**What you need to do**: In the entries below, find the line with "Given: Select the VIII.1939 r. date row", then set it down exactly along with each line after it to the end, skipping any pictures.

**Supplied material**:
******

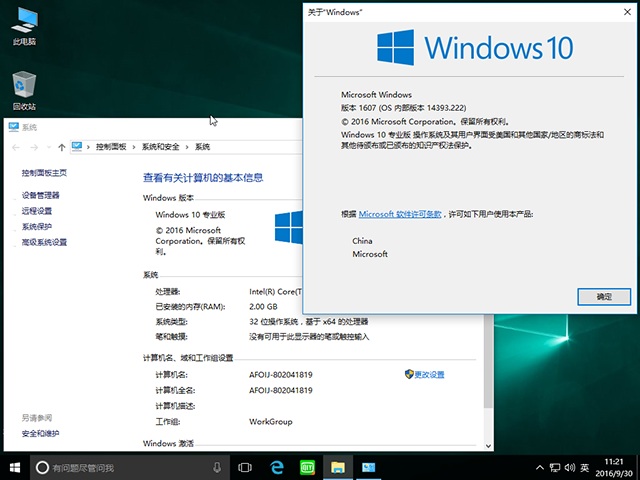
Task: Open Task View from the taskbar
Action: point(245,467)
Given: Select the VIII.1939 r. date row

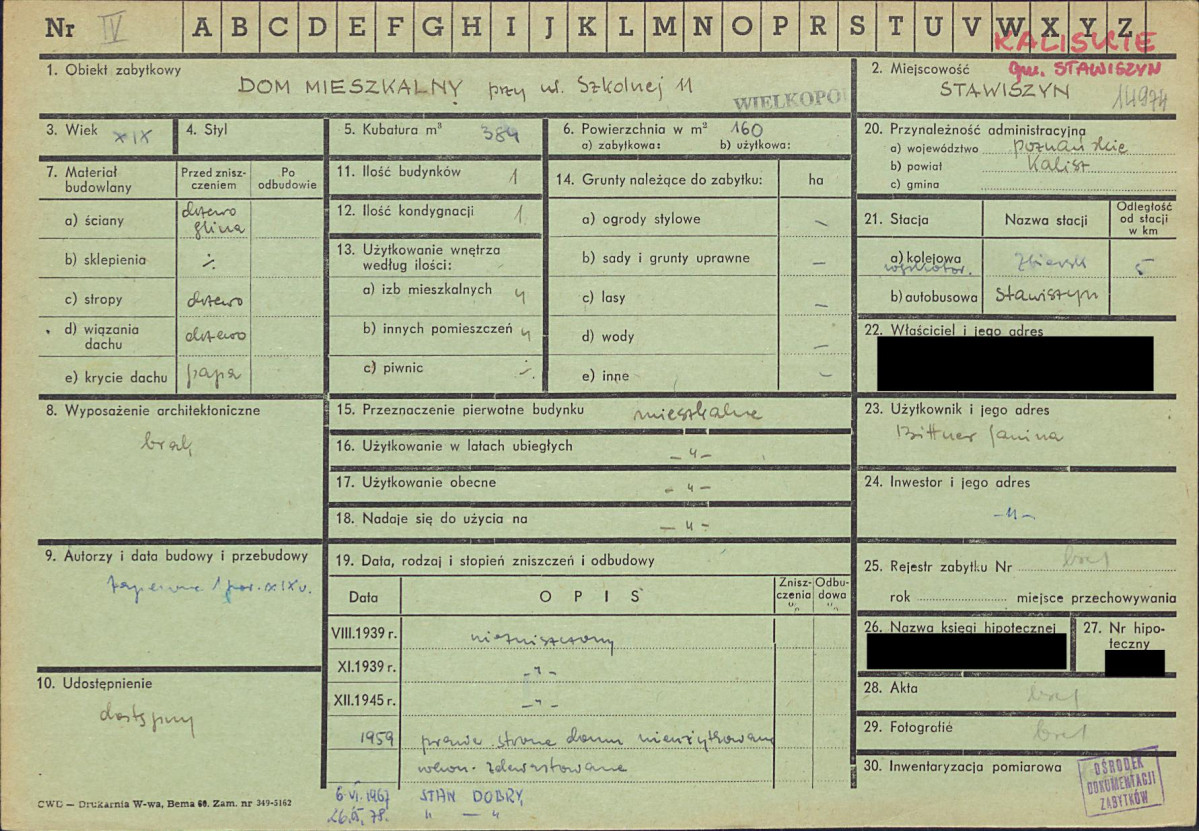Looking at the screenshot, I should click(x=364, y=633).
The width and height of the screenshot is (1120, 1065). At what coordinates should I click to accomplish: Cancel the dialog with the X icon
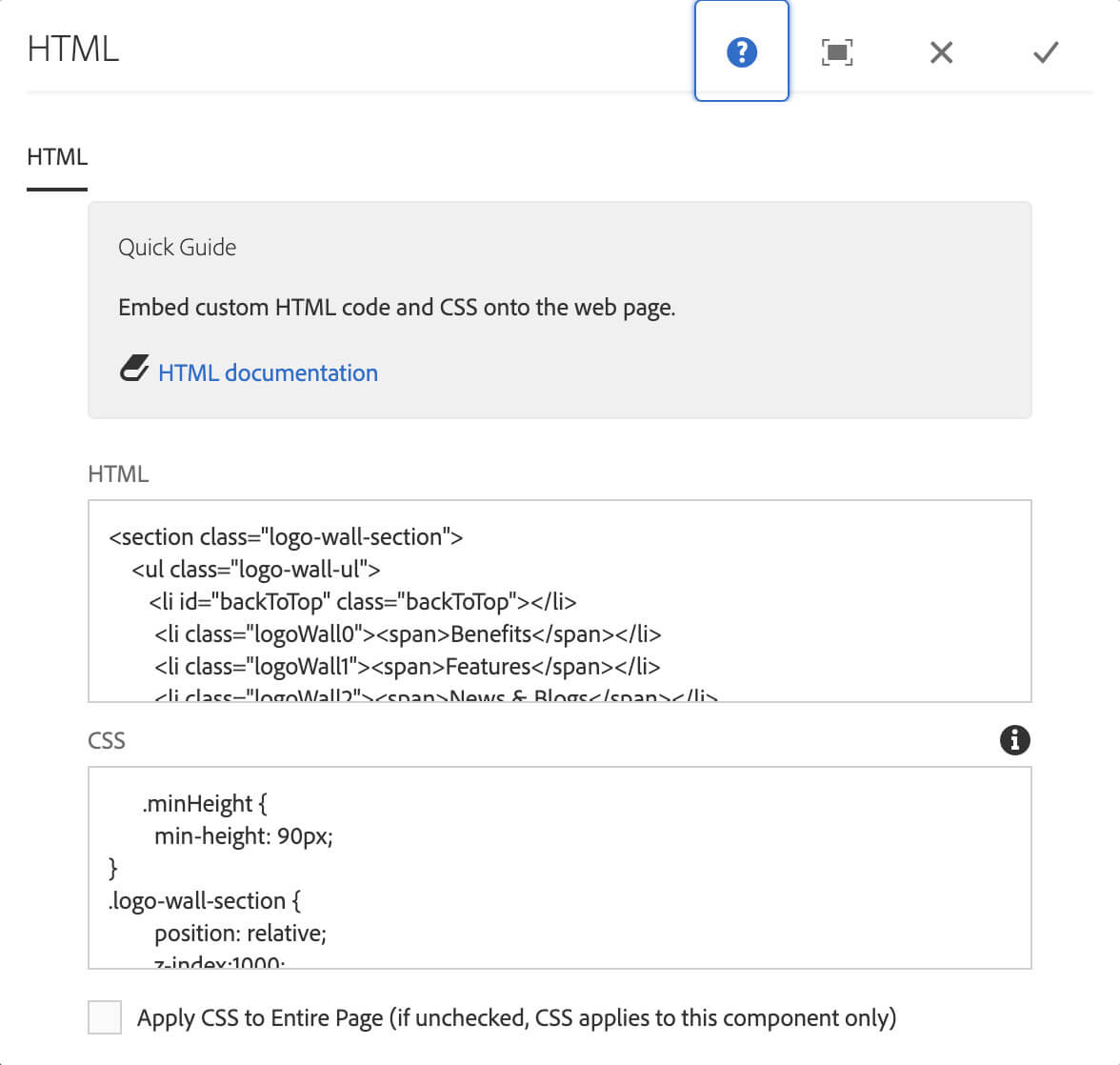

******

**Exercise output**:
Given: Select the VIII.1939 r. date row

Looking at the screenshot, I should click(x=364, y=633).
The width and height of the screenshot is (1120, 1065). At what coordinates should I click to accomplish: Cancel the dialog with the X icon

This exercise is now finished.